The reconstruction, iCZ843, consists of six compartments: the cytoplasm, mitochondrion, chloroplast, thylakoid, glyoxysome, and the extracellular space. It contains 843 out of 7,100 annotated genes (around 12%), delineating 1,770 metabolites and 2,294 reactions. C. vulgaris can grow under different trophic conditions (i.e. photoauto-, hetero-, and mixotrophic). Each of these growth conditions is represented mathematically through different biomass objective functions (BOFs). Every equation contains the stoichiometric coefficients for the most important metabolites being part of the biomass. Major components of the biomass, such as lipids, proteins, carbohydrates and ribose in RNA were measured experimentally and values were compared with model predictions. Also the model was validated against experimental growth results on 118 carbon and nitrogen sources.

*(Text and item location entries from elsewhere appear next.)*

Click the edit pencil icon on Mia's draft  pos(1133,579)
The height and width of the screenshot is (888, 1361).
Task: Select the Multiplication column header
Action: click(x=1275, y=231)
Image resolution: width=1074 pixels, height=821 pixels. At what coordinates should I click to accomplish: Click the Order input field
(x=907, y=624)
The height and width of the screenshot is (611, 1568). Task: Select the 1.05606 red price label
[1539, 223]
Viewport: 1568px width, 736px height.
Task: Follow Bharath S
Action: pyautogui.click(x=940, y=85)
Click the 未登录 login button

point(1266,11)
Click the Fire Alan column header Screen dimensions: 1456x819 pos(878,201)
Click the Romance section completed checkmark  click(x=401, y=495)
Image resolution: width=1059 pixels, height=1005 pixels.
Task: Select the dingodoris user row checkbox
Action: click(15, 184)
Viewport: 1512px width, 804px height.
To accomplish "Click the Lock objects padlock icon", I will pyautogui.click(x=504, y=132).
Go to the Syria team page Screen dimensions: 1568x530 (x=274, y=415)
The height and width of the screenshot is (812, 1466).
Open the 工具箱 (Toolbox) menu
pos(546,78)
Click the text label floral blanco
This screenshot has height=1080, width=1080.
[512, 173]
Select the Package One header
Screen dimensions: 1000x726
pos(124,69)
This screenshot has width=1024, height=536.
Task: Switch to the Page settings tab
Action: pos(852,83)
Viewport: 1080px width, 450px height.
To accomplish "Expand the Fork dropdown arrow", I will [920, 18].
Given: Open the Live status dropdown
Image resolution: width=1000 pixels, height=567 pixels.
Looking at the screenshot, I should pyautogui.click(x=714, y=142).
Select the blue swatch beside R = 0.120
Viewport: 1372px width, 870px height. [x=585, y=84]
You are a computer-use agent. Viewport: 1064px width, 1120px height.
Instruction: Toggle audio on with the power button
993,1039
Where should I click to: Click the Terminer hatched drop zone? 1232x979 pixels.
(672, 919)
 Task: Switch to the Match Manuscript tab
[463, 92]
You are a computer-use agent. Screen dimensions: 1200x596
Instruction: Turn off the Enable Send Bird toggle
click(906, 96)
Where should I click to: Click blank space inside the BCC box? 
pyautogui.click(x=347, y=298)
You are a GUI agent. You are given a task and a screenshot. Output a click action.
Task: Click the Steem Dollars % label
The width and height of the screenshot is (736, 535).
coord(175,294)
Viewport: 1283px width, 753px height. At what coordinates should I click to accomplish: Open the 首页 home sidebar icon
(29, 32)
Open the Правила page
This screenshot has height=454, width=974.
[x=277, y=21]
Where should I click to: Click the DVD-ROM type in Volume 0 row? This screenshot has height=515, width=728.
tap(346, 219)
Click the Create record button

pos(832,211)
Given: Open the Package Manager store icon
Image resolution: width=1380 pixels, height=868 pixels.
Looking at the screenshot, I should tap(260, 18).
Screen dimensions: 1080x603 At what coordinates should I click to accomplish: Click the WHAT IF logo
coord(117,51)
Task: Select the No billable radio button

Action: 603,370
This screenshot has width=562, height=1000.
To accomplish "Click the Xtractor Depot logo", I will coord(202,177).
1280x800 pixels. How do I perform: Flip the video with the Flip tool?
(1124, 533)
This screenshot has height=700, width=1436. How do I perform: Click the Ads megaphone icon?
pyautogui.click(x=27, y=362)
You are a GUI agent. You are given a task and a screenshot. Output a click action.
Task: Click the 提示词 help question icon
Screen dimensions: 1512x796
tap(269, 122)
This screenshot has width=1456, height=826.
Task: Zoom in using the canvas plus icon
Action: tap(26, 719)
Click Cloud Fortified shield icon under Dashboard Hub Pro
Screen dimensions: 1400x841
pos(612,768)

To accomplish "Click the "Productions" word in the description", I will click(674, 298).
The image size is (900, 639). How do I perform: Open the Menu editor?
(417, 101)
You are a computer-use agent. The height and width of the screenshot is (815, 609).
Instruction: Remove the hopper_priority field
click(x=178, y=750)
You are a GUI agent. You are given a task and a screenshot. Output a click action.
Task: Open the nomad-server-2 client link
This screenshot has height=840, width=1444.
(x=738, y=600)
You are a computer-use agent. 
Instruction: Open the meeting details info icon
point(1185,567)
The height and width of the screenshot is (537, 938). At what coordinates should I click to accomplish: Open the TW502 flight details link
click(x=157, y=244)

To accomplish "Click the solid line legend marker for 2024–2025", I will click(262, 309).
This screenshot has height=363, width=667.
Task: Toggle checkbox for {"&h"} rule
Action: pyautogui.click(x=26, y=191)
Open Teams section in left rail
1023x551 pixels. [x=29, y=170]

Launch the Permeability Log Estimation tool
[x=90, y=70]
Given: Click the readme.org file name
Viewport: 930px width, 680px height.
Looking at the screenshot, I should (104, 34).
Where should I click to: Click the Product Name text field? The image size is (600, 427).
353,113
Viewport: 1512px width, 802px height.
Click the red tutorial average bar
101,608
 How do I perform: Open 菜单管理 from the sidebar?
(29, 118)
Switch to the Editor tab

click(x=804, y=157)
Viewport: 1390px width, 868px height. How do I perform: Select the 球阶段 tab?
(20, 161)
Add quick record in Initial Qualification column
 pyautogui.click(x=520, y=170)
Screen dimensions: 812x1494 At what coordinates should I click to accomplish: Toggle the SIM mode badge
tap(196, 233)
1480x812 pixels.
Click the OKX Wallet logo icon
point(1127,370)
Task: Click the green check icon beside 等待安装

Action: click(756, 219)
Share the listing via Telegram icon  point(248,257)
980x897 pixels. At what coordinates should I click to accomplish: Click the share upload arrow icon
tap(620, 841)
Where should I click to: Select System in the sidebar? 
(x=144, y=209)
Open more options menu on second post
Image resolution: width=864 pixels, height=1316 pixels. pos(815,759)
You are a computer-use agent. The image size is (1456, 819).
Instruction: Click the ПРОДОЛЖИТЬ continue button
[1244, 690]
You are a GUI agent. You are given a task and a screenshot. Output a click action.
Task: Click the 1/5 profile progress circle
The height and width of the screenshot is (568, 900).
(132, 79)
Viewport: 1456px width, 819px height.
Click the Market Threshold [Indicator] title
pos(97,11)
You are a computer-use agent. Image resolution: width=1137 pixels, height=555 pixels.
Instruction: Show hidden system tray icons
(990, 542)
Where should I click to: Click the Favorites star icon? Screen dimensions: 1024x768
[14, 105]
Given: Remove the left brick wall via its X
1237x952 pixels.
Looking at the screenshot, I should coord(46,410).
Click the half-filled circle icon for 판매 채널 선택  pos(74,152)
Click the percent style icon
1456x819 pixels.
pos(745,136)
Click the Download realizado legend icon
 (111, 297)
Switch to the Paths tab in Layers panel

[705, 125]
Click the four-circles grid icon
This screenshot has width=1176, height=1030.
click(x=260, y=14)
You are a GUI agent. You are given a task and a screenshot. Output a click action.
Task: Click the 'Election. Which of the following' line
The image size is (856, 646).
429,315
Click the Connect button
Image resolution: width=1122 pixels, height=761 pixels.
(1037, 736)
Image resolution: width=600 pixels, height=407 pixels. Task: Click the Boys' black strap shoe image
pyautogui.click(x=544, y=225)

The model accurately predicts growth rates under photoauto-, hetero-, and mixotrophic conditions. The simulated flux distributions revealed high correlation with the 13C flux analysis data previously reported for C. protothecoides. Predicted flux distributions under different trophic conditions show that not only central carbon metabolism but also amino acid, nucleotide, and pigment biosynthetic pathways are impacted when the microalgae is under nitrogen starvation. Furthermore, prediction of growth rates under various medium compositions using iCZ843 suggested an increased growth rate when tryptophan or methionine were added. Experimental data verified these predictions and moderately exceed the expected results.
iCZ843 represents the most comprehensive model for any eukaryotic photosynthetic organism to date based on genome size and number of genes included in the reconstruction. The highly curated model was validated against experimental data and lays the foundation for advanced strain design and medium alteration to improve yield.